Oxidation state in $F{e}_{2}Si{O}_4$ is calculated as below by considering oxidation number of $Fe$ as $x$ and oxidation state of $Si$ as $y.$

$2x+y+(4\times \left(O\right))=0$

$2x+y+(4\times \left(-2\right))=0$

$2x+y=+8$

So here, two $Fe$ are in $+2$ oxidation state and $Si$ is in $+4$ oxidation state.

Here, in the reaction, as $O$ undergoes a change in the oxidation state from $0 to-2,$ it means $O$ is reduced.
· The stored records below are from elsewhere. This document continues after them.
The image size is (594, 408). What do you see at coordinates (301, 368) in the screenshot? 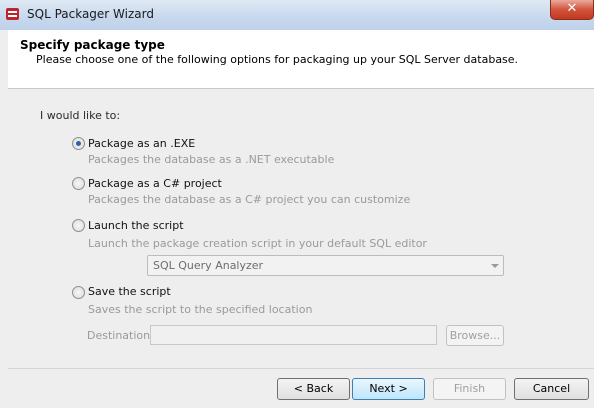
I see `footer-divider` at bounding box center [301, 368].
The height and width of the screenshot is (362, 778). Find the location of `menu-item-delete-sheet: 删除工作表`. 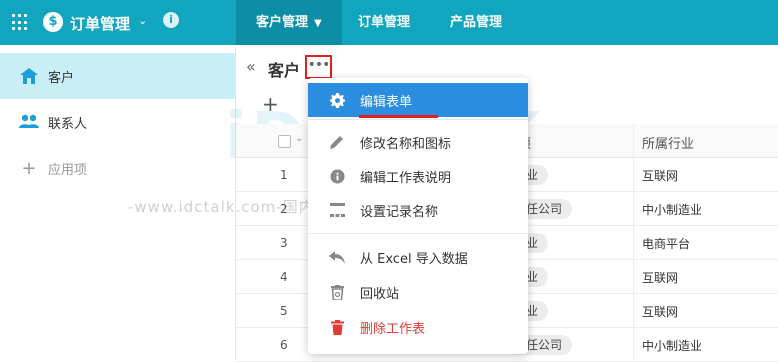

menu-item-delete-sheet: 删除工作表 is located at coordinates (418, 327).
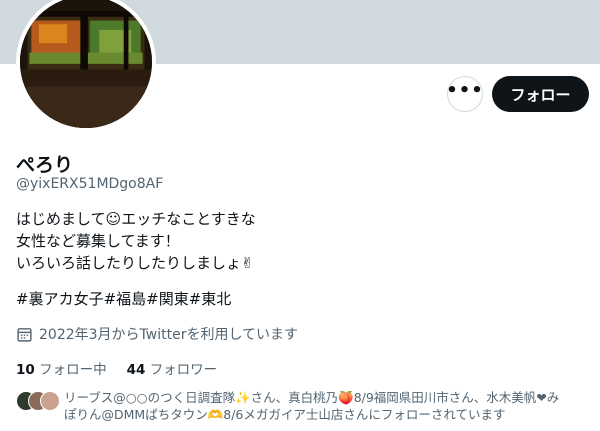 The height and width of the screenshot is (431, 600). I want to click on bio-line: いろいろ話したりしたりしましょ✌, so click(135, 263).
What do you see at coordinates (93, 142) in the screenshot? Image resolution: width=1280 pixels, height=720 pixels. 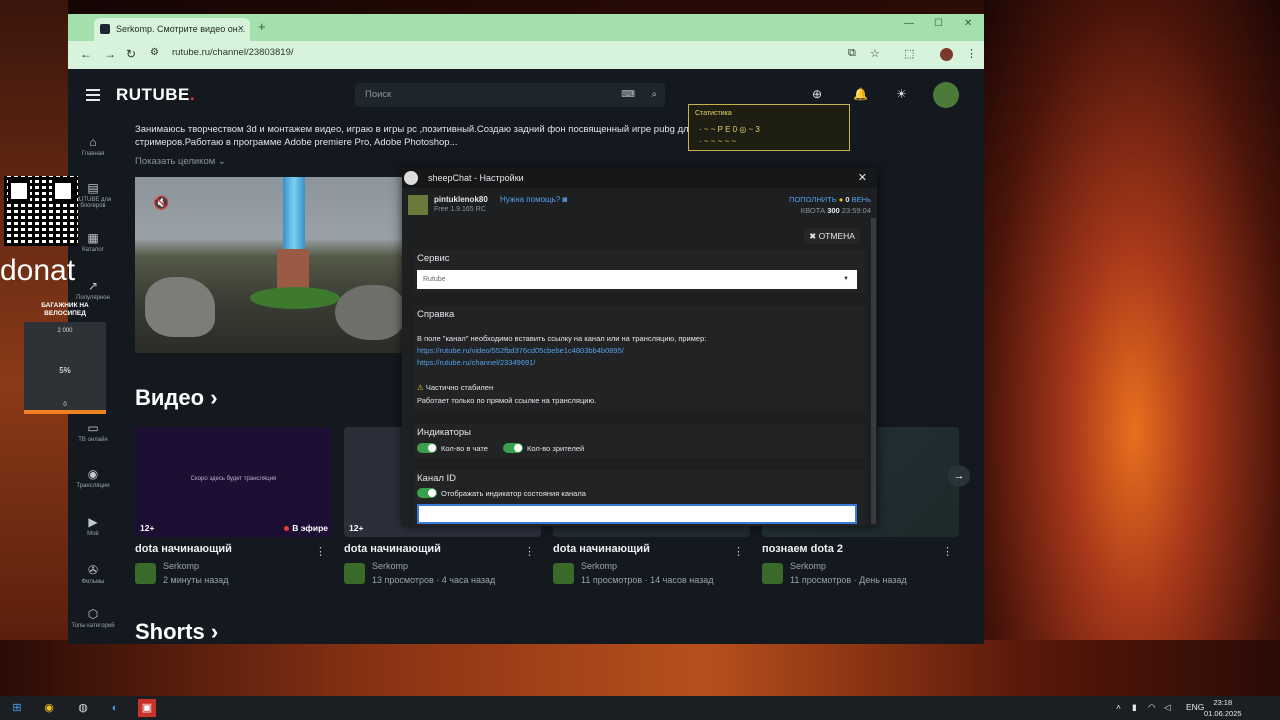 I see `home-icon: ⌂` at bounding box center [93, 142].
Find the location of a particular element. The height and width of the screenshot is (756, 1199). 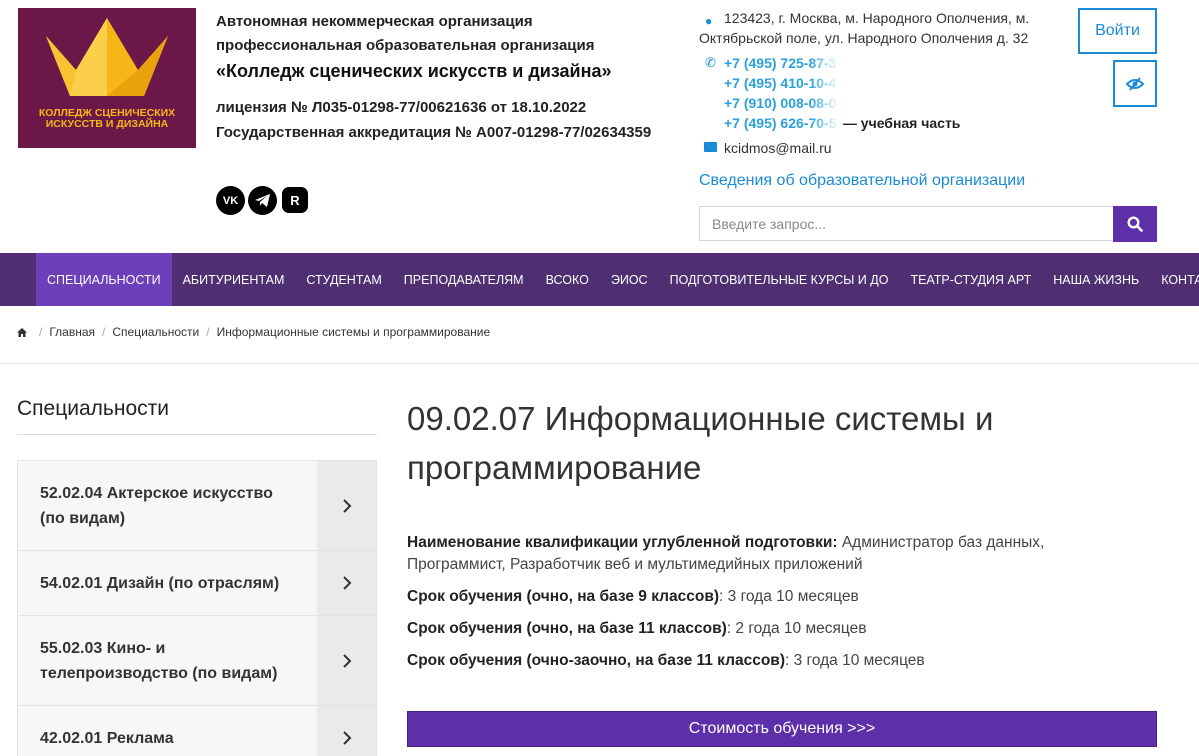

tuition-cost-button: Стоимость обучения >>> is located at coordinates (782, 729).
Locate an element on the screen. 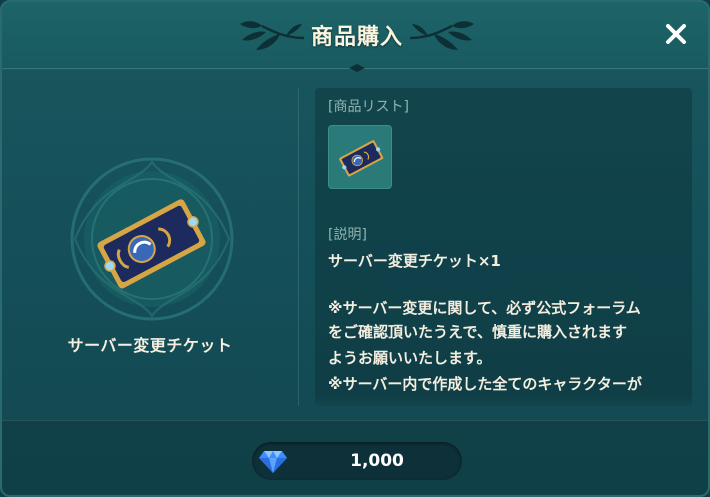 Image resolution: width=710 pixels, height=497 pixels. diamond-icon is located at coordinates (273, 462).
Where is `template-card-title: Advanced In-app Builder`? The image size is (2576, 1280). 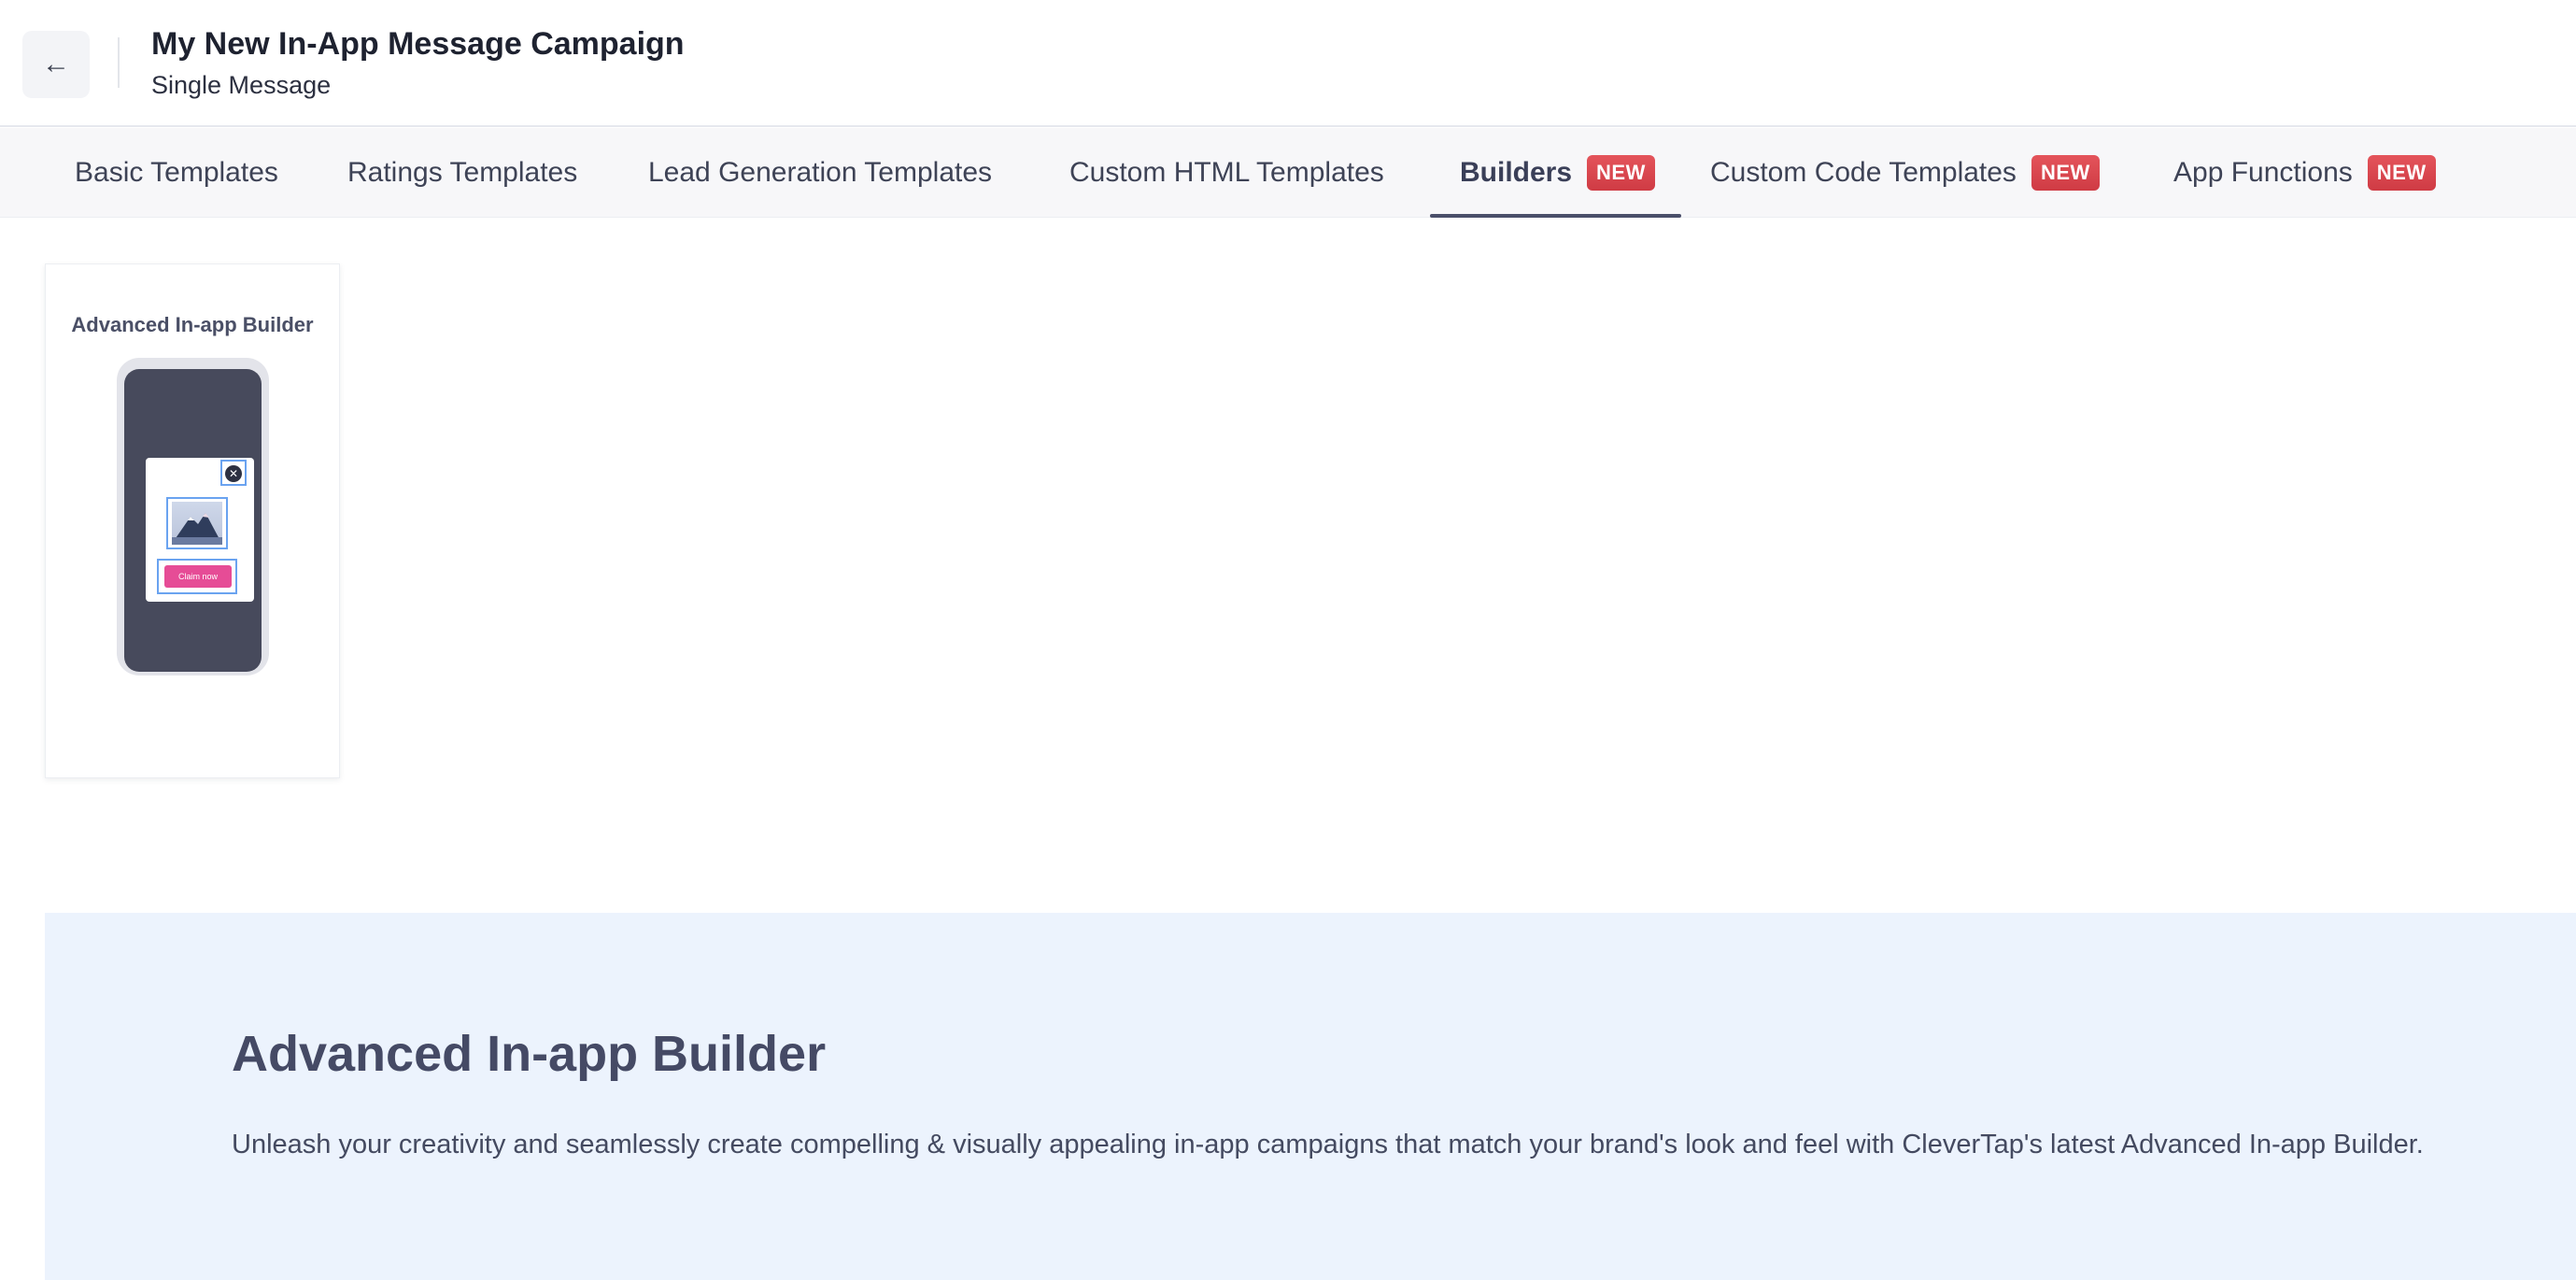
template-card-title: Advanced In-app Builder is located at coordinates (192, 324).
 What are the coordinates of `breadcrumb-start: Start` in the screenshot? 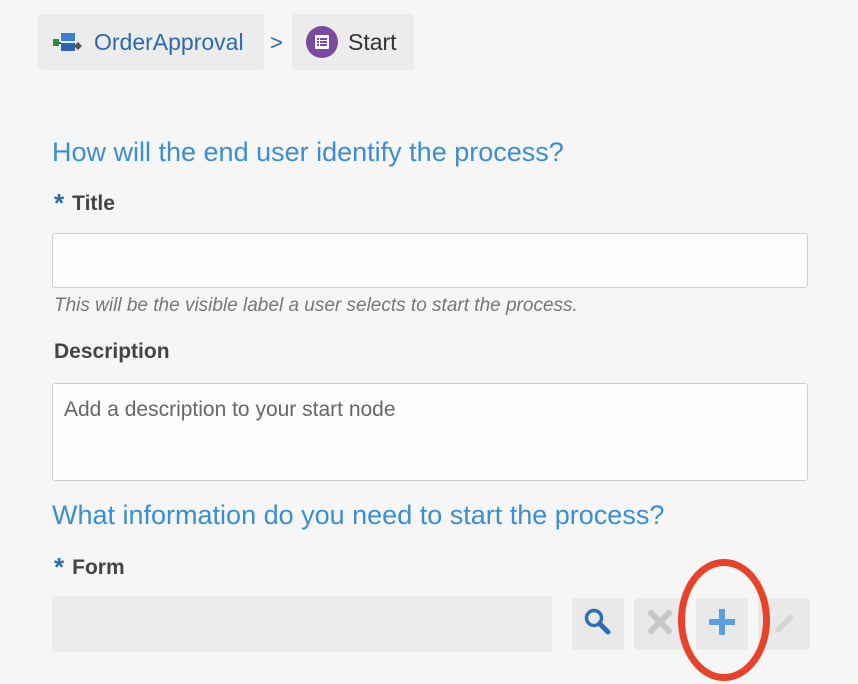 It's located at (353, 42).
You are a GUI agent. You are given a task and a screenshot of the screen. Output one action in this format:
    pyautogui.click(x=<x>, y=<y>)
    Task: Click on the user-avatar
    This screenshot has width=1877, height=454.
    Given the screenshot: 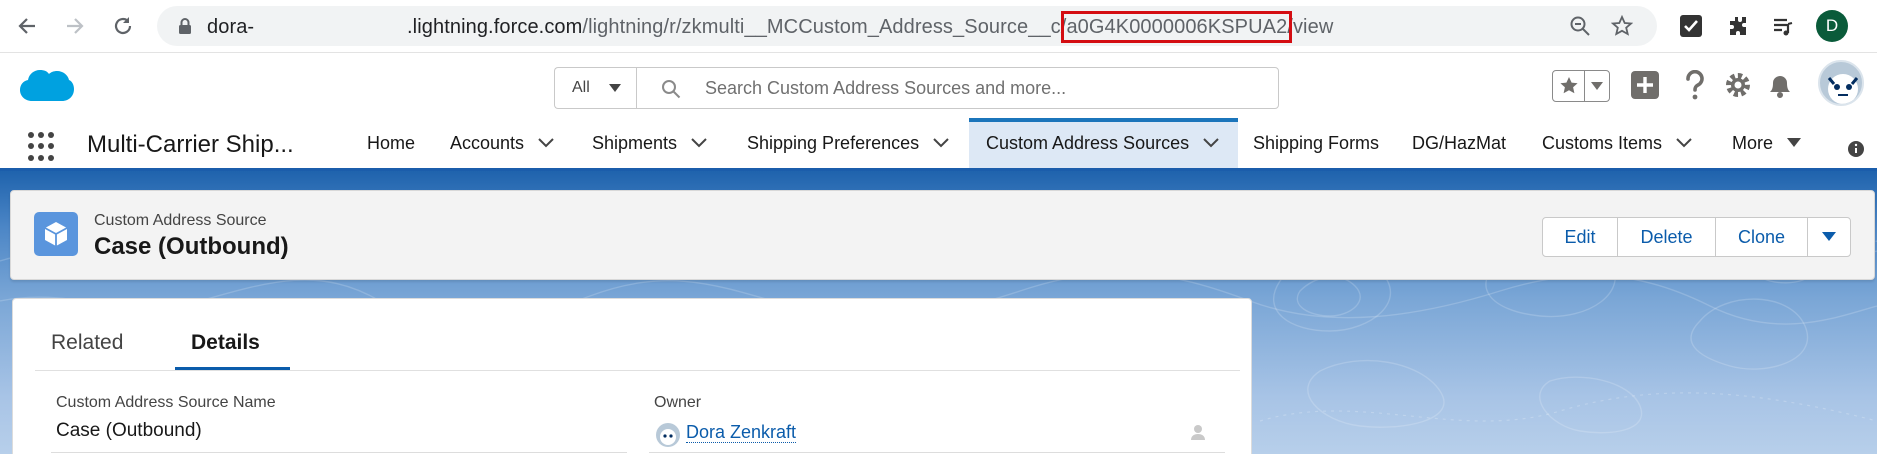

Further, $Fe$ changes from $0 to+2,$ so it get oxidized.

c) $4 Fe{O}_{\left(S\right)}+O_{2\left(g\right)}+6 H_2{O}_{\left(l\right)}\to 4 Fe{\left(OH\right)}_{3\left(s\right)}$

The sum of oxidation number of neutral compounds equals zero. So, in $FeO$, the sum of oxidation state of $Fe$ and $O$ is zero.

Let the oxidation number of $Fe$ be $x.$

$x+(1\times \left(O\right))=0$

$x+(1\times \left(-2\right))=0$

$x=+2$

Oxidation number of compounds in its elemental form is zero. So oxidation state of $O$ is zero.

So, oxidation state of $Fe$ in $Fe({OH)}_3$ is

$x+(3\times \left(O\right))+(3\times \left(H\right))=0$

$x+(3\times \left(-2\right))+(3\times \left(+1\right))=0$

$x=+3$

So, in the reaction, $Fe$ undergoes from $+2$ oxidation state to $+3,$ so it is oxidized. Further, oxygen undergoes from $0$ to $-2,$ so it is reduced.

Conclusion:

Oxidation means loss of electrons, and reduction is gain of electrons. From the change in the oxidation state of elements, the oxidized and reduced species have been calculated.